The surface roughness of three steps is shown in Table 1. After the third step, the roughness of the niobium tube is 6.3 μm, and the inner hole surface is extremely unsmooth. The roughness is much higher than that in the second step (3.2 μm). The surface roughness is mainly affected by the cutting edge angle, assistant deflection angle, feed rate, and material properties. The influence of the cutting edge angle, assistant deflection angle, and feed rate on surface roughness can be expressed by equation (1). Axial height (R_max) of the residual area also has a direct impact on the surface roughness. Increasing the cutting edge angle while keeping the feed rate constant or increasing the feed rate with constant cutting edge angle causes increase in the axial height, which results in an increase in the surface roughness. The experimental results in Table 3 are consistent with equation (1)

R_{\max} = \frac{f}{\cot κ_{r} + \cot κ_{r}^{'}}

(1)

Table 3.

Surface roughness of the scheme 1.

Steps	Step I	Step II	Step III
Roughness	6.3	3.2	6.3

In addition, the surface roughness is affected by the plasticity of the niobium. In the third step, the minor cutting edge of the cutting tool and the niobium tube are in contact with each other. Due to the high plasticity of the niobium, the adhesion wear was formed on the minor cutting edge of the tool and scratched the inner wall surface which had been machined. In the second step, the back cutting depth is larger than in the other steps; this makes the feed rate and the rotation speed to decrease, and the self-excited vibration generated in the system is reduced, thereby the mutual contact between the minor cutting edge of the tool and the niobium tube is reduced effectively, so the inner hole quality is ensured. This result shows that the quality of the machined inner hole surface is not only affected by the back cutting depth but also related to the grinding effect of the minor cutting edge of the tool.

Scheme 2

In scheme 2, there are also three steps included. Each step is similar to the steps explained in scheme 1, and more studies are conducted to improve parameters to achieve better hole surface quality.

By comparing the results of different steps from scheme 1, it is indicated that the back cutting depth cannot exceed 5 mm to reduce the grinding effect caused by the minor cutting edge of the cutting tool. Rotation speed and feed rate were set at 80 r/min and 0.06 mm/r, respectively.

The geometric parameters of the cutting tool and process parameters are shown in Table 4. To protect the cutting tool and inner hole surface quality, the boring tool was changed at different positions during the three steps. The changed positions were at the tube length of 1500, 1200, and 1000 mm in the first, second, and third steps, respectively. Because the chip morphology and hole-axis deflection are similar to those of the scheme 1, only the tool wear and inner hole surface quality are analysed in this section.

Table 4.

Geometric parameters and process parameters of scheme 2.

Steps	Geometric parameters of cutting tool				a_p (mm)	n (r/min)	f (mm/r)	Tool change location (mm)

Dataset extract:
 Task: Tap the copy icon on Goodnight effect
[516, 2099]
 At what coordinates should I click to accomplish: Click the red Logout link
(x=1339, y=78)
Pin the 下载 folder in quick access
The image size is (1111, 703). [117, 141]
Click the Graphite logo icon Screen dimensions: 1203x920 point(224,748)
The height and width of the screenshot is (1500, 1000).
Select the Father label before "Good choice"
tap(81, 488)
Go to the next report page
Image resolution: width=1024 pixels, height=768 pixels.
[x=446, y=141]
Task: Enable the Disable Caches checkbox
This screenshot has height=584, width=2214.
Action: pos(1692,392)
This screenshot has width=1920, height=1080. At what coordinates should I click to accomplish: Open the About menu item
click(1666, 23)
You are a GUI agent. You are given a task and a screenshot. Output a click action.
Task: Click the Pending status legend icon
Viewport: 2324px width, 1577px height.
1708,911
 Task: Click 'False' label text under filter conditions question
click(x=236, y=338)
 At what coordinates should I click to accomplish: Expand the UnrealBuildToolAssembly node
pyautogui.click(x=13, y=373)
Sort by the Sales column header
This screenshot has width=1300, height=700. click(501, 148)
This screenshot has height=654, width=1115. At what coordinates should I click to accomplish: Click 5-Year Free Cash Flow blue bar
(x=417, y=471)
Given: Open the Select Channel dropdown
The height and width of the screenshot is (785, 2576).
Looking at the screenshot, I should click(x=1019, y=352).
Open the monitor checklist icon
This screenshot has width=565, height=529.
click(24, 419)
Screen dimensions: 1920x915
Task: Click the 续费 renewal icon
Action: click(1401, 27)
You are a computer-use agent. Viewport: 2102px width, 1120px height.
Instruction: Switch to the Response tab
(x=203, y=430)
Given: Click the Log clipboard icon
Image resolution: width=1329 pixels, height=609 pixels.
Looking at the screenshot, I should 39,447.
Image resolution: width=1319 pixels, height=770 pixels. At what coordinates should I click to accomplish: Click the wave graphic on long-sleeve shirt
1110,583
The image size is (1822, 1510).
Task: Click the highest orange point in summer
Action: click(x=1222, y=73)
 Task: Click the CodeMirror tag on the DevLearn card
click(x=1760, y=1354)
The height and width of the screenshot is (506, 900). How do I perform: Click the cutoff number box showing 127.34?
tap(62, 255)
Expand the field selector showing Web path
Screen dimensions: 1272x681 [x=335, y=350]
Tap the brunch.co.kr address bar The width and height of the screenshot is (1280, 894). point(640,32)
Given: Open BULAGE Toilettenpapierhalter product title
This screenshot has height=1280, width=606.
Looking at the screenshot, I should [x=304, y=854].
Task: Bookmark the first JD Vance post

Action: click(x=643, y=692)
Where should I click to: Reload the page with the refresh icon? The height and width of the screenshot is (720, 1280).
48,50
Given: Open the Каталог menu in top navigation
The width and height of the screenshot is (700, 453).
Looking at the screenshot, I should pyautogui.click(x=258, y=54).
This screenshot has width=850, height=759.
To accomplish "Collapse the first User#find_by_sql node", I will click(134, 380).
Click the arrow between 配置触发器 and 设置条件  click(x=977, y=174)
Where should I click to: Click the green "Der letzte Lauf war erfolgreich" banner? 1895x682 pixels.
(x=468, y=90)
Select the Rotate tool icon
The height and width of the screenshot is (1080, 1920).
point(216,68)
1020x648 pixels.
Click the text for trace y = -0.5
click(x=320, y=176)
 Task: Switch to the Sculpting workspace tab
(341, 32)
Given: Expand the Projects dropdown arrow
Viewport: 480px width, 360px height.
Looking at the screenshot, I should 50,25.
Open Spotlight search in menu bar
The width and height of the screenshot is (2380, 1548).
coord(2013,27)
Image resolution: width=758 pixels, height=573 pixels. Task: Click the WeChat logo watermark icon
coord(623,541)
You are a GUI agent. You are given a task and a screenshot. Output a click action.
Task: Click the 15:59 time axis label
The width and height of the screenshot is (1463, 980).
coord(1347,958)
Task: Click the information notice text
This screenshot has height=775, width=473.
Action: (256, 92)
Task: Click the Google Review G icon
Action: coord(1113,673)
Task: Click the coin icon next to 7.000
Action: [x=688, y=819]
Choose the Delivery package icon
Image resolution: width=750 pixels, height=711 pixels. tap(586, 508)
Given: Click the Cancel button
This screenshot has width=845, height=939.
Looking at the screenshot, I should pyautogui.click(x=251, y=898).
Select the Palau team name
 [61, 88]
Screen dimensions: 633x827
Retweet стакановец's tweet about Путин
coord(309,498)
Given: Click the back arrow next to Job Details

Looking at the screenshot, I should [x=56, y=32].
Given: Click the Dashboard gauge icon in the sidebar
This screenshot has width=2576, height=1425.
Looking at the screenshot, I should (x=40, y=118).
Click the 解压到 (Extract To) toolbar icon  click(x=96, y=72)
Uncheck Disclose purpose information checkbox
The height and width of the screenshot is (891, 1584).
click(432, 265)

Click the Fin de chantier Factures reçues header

Given exercise 1:
For each statement, say yes or no to whether it agrees with the niobium tube machining text, and quote the words of the text that decide it.
(a) In scheme 2, the rotation speed was set at 80 r/min.
(b) In scheme 2, the boring tool was changed at the same tube length in all three steps.
(c) In scheme 1, the back cutting depth in the second step is smaller than in the other steps.
Given exercise 2:
Carry the niobium tube machining text on from the point where it ends.
The lines above are separate material, unrelated to the niobium tube machining text.

Written answer 1:
(a) Yes: "Rotation speed and feed rate were set at 80 r/min and 0.06 mm/r, respectively."
(b) No: "The changed positions were at the tube length of 1500, 1200, and 1000 mm in the first, second, and third steps, respectively."
(c) No: "In the second step, the back cutting depth is larger than in the other steps"

Written answer 2:
	γ	α	λ	κ_r
Step I	10°	9°	0°	10°	3	80	0.06	1500
Step II	10°	9°	0°	10°	3			1200
Step III	10°	12°	0°	11°	2.65			1000

Tool wear

Figure 8 shows the wear pattern of cutting edge at different steps in scheme 2. The cutting tool has tipping on the cutting edge and tool nose in the first step and second step. And the cutting tool has normal wear and no tipping occurs in the third step. Figure 8(a) shows the tipping patterns of the cutting edge at the changing positions of 1500 mm in step I. Figure 8(b) shows the tipping patterns of the cutting edge at the changing positions of 1200 mm in step II. The tipping was caused by the cohesive wear which was induced by the high plasticity of niobium. A certain amount of material build-up was produced on the rake face of the cutting tool during the pull boring, leading to a smaller actual contact area and larger pressure between the cutting tool and the niobium tube, which causes cracks at the cutting edge and rake face. With the proceeding of the boring process, the built-up edge becomes larger, leading to a wider wear band and greater surface roughness. And the cutting force and cutting temperature will continue to rise, and the material build-up continues to act at the cutting edge, which lead to a tool tipping even failure.

Figure 8.

Wear pattern of cutting edge at different steps: (a) step I, (b) step II, and (c) step III.

To analyse the cohesive wear of the cutting tool, element composition analysis was performed on the wear zone of cutting tool. It was clearly seen that there is an obvious wear zone in the tipping area and a clear colour distortion on the rake face. The measurement regions of 001 and 002 are selected to analyse the energy spectrum in Figure 9.

Figure 9.

EDS analysis of cohesive wear of the cutting edge in step I.

Figure 10 is the energy spectrum analysis of the measurement regions 001 and 002. It can be seen that the cutting edge is covered with element niobium. During the boring process, the chips are in contact with rake face of cutting tool and make it possible to diffuse niobium into the cutting tool under high temperatures. Thus, it leads to a large amount of niobium elements generated on the rake face, weakening the material properties and accelerating wear of the rake face, and eventually causes the cutting edge to wear or tipping. The cutting edge with tipping produces a cutting action on the inner hole of the niobium tube due to the self-excited vibration, and the built-up edge is produced and falls off, and then some of the tool materials are taken away with the deciduous built-up edge. Afterwards the new built-up edge is formed on the rake face of the cutting tool and then continues to fall off. It also can be seen that if the cutting tool continues to machine after tipping, it will cause serious damage to the cutting tool and the machined surface.

Figure 10.

Energy spectrum analysis of regions (a) 001 and (b) 002.

At the measurement region 002, the surface is also covered with element niobium. The unbroken chips flow through this area, and the cutting tool is pressed on those chips, and then a large amount of element niobium remains on the rake surface of the tool.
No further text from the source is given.